─── READING PASSAGE ───
Parasitic Birds Have a Choice to Make

July 6, 2017

Fledgling pin-tailed whydah (left) accompanying an adult scaly-breasted munia (right) at San Joaquin Marsh in Irvine, Orange County, California, 29 July 2014. Photo by Jeff Bray.

Los Angeles is home to introduced species from all over the world. There are Cuban lizards in Echo Park, European slugs in our gardens, and Mediterranean flies in our orchards. But have you heard the one about non-native parasitic birds?

Pin-tailed whydahs are from Africa, but —  thanks to the pet trade —  are becoming common in Southern California. These birds are obligate brood parasites, which means they can’t build their own nests, so to reproduce, they stealthily lay their eggs in other birds’ nests, and let these unwitting adopted parents raise their young.

During mating season, male pin-tailed whydahs grow long black tails. Photo by Jeff Bray.
───
REQUIRED TASKS:
1. Reproduce the stretch of the passage on parasitic birds from "July 6, 2017" through "2014. Photo by Jeff Bray.".
2. Continue the passage on parasitic birds from the point where it stops.
The material after the passage on parasitic birds has no connection to it.
─── SUPPLIED DATA ───
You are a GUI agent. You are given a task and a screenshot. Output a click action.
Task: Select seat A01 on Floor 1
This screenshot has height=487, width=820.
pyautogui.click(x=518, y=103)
───
TASK-BY-TASK OUTPUTS:
1.
July 6, 2017

Fledgling pin-tailed whydah (left) accompanying an adult scaly-breasted munia (right) at San Joaquin Marsh in Irvine, Orange County, California, 29 July 2014. Photo by Jeff Bray.

2.
Unfortunately for the host birds who wind up with whydah eggs in their nests, it’s a pretty thankless job. They raise babies that aren’t theirs, sometimes to the detriment of their biological children. For busy parents, there is only so much food and attention to go around. 

Back home in Africa, pin-tailed whydahs take advantage of waxbill birds, seeking out their domed nests to lay their eggs. But here in Los Angeles, how are the pin-tailed whydahs managing to reproduce? What hapless bird is hosting these feathered parasites?

In an interesting urban nature twist, these introduced whydahs are parasitizing another species of introduced bird. Scaly-breasted munias from southeast Asia are playing host bird for the whydahs, whether they like it or not. 

This novel relationship was documented recently by Pasadena Audubon member and NHMLA volunteer John Garrett, NHMLA Ornithology Collections Manager Kimball Garrett (no relation), and photographer Jeff Bray.

Photo by Jeff Bray.

So how does this play out in the annals of L.A. urban nature? Is it good that an introduced parasite is going after another non-native species? Is the enemy of our enemy our friend? Nothing is ever quite so simple when ecology is concerned, so the long-term ramifications of this new relationship are unclear.

But wait, there’s more.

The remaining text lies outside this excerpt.